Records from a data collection
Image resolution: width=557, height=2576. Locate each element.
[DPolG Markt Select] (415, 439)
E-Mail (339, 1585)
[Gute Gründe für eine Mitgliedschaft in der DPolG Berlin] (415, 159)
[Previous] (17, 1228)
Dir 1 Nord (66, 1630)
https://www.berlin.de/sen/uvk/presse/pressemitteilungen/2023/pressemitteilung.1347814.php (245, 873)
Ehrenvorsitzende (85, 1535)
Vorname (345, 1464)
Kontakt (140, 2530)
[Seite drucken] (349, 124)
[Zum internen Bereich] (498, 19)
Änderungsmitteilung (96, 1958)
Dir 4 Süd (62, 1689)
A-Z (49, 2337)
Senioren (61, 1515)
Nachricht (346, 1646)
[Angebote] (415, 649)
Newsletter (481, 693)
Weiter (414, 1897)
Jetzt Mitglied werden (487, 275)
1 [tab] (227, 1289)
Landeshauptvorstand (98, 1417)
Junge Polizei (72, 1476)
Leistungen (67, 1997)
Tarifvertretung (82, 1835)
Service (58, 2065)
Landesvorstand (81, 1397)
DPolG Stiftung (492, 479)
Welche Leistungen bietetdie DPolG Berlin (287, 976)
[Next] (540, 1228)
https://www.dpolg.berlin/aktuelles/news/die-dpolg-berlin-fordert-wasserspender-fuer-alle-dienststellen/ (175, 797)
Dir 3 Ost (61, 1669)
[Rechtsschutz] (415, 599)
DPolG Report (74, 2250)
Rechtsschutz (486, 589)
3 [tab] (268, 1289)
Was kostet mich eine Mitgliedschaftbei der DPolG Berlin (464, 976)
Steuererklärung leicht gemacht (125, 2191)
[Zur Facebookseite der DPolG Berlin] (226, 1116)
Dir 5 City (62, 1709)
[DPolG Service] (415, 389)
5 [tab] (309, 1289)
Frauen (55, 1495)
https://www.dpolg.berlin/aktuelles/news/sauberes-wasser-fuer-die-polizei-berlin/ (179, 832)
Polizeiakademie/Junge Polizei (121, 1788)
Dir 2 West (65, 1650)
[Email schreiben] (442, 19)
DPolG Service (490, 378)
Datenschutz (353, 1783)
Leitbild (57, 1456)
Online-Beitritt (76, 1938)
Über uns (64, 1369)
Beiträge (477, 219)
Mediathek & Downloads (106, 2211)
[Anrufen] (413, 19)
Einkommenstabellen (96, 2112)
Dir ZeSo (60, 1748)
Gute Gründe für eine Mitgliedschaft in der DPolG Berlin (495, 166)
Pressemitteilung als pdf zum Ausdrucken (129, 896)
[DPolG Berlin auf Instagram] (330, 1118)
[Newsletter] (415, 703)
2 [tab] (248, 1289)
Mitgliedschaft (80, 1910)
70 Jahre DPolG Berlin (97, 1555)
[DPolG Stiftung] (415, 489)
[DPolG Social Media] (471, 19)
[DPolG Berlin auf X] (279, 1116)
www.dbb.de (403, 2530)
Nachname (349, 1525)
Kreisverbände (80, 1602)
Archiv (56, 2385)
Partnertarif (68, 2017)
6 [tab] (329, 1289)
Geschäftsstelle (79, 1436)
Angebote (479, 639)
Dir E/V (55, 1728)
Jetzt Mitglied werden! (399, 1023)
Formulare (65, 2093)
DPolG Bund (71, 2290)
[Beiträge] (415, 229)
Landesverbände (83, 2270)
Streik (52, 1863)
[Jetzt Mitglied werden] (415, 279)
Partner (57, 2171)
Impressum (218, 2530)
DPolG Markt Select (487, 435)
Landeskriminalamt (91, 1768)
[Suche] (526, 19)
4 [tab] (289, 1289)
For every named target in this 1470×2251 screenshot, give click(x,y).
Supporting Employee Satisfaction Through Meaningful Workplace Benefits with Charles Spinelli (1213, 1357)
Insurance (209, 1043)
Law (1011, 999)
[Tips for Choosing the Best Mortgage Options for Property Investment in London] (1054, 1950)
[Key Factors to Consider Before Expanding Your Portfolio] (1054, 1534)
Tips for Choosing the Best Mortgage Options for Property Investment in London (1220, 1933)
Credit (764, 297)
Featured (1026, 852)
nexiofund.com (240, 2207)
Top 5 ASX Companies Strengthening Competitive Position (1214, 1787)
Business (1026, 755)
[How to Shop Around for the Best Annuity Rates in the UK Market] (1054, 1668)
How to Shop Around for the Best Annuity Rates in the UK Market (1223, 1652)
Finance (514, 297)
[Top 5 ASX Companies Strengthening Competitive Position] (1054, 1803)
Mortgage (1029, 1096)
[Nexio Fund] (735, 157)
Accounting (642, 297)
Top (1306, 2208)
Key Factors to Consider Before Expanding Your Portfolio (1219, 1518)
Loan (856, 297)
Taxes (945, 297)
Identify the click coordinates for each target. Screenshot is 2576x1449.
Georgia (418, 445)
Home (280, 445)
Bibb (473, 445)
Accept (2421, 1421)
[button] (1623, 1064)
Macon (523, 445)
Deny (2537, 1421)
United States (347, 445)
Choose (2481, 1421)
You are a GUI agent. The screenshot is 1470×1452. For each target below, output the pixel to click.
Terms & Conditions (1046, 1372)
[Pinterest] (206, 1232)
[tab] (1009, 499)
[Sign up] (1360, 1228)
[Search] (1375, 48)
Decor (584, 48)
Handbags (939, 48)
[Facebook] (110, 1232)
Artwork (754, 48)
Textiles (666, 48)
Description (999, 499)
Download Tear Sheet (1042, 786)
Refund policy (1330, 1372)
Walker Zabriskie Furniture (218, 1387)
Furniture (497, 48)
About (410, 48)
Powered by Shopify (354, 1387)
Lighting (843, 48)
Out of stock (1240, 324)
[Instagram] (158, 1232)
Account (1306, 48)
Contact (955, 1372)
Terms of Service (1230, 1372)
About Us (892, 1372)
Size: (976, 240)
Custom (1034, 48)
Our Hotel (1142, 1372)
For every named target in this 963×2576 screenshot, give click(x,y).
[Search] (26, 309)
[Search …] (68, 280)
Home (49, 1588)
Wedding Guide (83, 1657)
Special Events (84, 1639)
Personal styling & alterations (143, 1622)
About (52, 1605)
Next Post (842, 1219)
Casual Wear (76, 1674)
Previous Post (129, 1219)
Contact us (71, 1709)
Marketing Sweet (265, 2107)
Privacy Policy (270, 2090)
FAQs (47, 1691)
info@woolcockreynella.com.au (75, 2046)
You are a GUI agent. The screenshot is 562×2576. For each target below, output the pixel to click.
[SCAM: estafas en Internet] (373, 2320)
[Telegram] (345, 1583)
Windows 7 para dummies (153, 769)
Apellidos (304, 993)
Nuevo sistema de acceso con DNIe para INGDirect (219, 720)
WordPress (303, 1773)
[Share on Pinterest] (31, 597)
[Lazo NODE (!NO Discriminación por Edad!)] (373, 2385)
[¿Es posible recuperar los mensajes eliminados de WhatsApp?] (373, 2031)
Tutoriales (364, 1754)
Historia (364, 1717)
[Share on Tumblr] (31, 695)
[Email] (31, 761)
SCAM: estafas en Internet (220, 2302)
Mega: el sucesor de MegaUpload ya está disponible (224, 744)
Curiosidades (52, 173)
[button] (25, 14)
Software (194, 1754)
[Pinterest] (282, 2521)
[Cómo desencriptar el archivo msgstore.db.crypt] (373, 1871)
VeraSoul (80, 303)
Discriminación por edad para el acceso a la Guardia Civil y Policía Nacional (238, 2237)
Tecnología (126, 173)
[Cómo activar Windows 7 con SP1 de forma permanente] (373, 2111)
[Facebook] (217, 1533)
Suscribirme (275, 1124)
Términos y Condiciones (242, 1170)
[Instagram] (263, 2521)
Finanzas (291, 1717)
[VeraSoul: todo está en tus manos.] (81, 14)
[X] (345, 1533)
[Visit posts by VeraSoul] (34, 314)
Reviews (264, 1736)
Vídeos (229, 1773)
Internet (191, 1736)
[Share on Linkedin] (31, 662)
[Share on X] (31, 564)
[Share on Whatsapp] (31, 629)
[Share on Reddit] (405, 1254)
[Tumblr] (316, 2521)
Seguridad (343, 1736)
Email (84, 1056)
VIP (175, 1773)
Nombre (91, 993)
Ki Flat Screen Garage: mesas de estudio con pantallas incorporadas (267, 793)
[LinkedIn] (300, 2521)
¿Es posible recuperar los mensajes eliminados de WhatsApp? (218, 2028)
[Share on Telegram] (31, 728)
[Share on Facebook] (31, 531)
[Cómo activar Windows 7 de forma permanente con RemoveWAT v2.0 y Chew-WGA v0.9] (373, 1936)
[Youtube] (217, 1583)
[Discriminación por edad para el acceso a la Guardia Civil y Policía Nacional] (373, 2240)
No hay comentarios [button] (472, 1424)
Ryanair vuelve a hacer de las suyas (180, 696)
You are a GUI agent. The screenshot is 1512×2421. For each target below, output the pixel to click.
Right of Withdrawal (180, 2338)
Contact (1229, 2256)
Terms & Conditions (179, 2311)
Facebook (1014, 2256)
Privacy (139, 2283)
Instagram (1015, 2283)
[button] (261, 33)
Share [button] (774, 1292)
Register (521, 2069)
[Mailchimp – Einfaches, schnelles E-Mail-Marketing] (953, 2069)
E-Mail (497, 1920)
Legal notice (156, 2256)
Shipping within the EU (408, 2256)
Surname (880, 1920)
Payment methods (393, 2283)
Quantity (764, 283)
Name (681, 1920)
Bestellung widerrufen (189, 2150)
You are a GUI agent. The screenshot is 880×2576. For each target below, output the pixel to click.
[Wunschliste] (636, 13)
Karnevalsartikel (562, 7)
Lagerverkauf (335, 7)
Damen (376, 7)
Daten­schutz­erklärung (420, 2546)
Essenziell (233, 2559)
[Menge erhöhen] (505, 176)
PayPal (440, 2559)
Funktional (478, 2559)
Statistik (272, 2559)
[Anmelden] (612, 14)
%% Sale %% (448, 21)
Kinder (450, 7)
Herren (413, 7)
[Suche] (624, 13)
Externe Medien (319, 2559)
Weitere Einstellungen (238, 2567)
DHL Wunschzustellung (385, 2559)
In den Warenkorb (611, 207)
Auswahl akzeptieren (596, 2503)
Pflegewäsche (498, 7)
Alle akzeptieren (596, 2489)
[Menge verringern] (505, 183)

Directions »
For the string "eine", search the preceding data and copy every line that includes it.

Task output »
[Gute Gründe für eine Mitgliedschaft in der DPolG Berlin] (415, 159)
Was kostet mich eine Mitgliedschaftbei der DPolG Berlin (464, 976)
Gute Gründe für eine Mitgliedschaft in der DPolG Berlin (495, 166)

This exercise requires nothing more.